AdrianMay said:
Let me give you the correct answer to your question: if the train was at rest and it starts moving, AS FAR AS WE CAN TELL UNDER THE AXIOMS OF SR, the clocks might stand on their heads and sing the Alleluliah Chorus.
This is simply untrue. See the Usenet Physics FAQ on the topic:
http://math.ucr.edu/home/baez/physics/Relativity/SR/acceleration.html
AdrianMay said:
We have two axioms to go on and both explicity restrict themselves to inertial observers.
Also untrue. The postulates restrict themselves to inertial frames. You can have non-inertial observers and objects moving in an inertial frame, you just cannot build an inertial reference frame where they are at rest. See the FAQ linked above.
However, although neither postulate explicitly mentions non-inertial reference frames, from an inertial reference frame it is simply a mathematical transform to obtain the physics of a non-inertial reference frame. Thus, SR can deal with non-inertial reference frames as well. The two postulates do not apply directly, but the physics can nevertheless be derived from the postulates in a mathematically rigorous way.
AdrianMay said:
If you are asking about accelerating objects, then you are outside of the scope of the 1905 paper.

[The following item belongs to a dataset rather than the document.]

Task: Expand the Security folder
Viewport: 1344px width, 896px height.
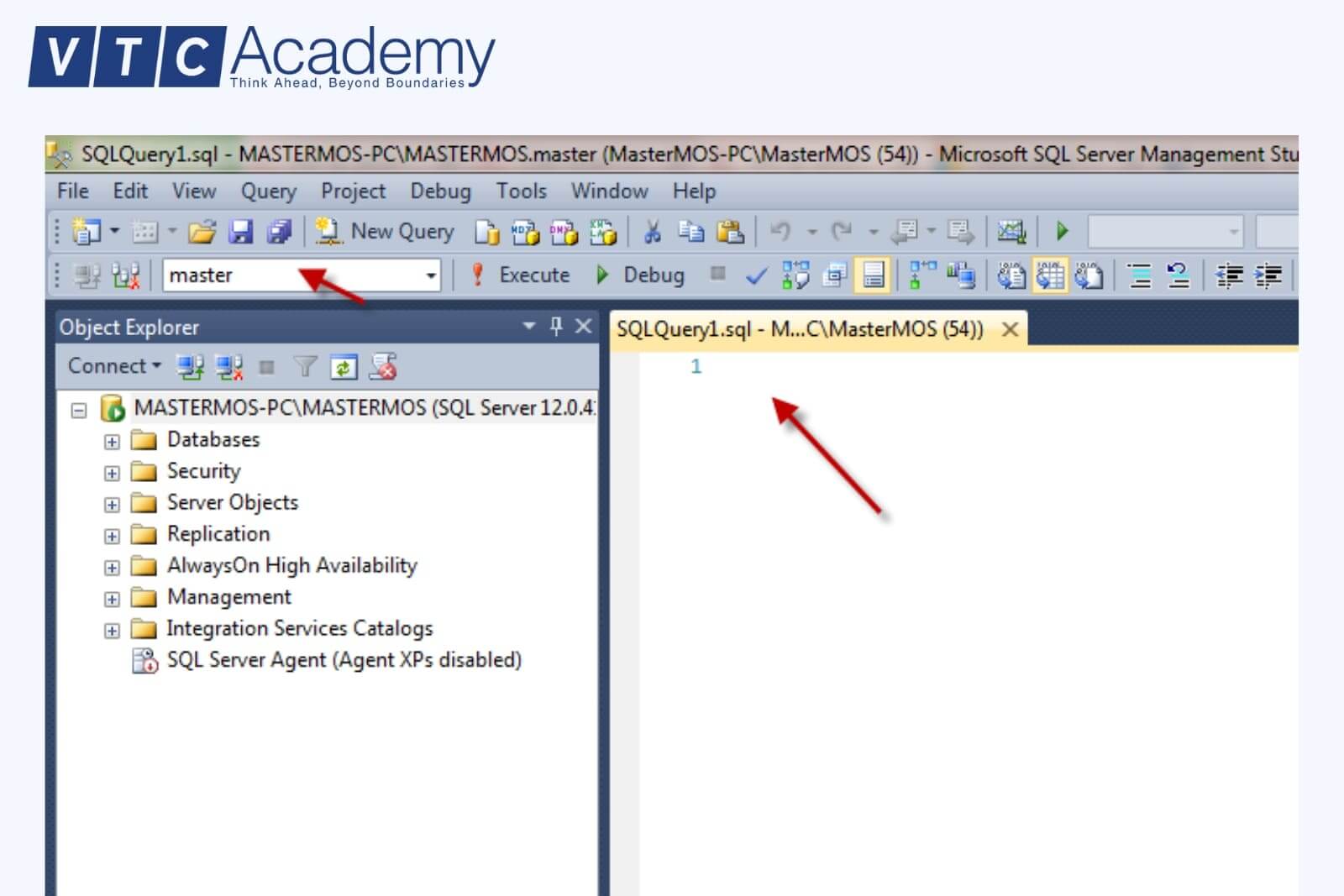Action: coord(113,471)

Also untrue. Einstein explicitly deals with accelerating clocks in section 4.
AdrianMay said:
Four lines. Hardly a sufficient treatment.
Nonsense. Exactly how many lines are required for a sufficient treatment? What if I set Einstein's treatment in a larger font with a narrower column width so that it takes the required number of lines, does the treatment suddenly become sufficient?
The sufficiency of the treatment has nothing to do with the length. If a correct result is derived or explained in a few words, then that is a credit to the treatment, not a detraction. In this case, Einstein succinctly and clearly extended the time dilation of an inertial clock to the case of an accelerating clock. It is clearly part of the 1905 paper, and trying to pretend otherwise really weakens your credibility.
AdrianMay said:
Acceleration and gravitation are indistinguishable under GR, at least over short intervals where tidal affects aren't observable.
This actually contradicts the point you are trying to make. The whole point of the equivalence principle is that, over a small region, GR reduces locally to SR. So the fact that you can already deal with acceleration in SR is (via the equivalence principle) what allows you to know how to deal with gravity in GR.
The Pound Rebka experiment is a classic example of this. You can analyze the Pound Rebka experiment as an experiment on an accelerating rocket far from gravity using SR. You then know immediately the result you expect in the stationary lab under gravity using GR.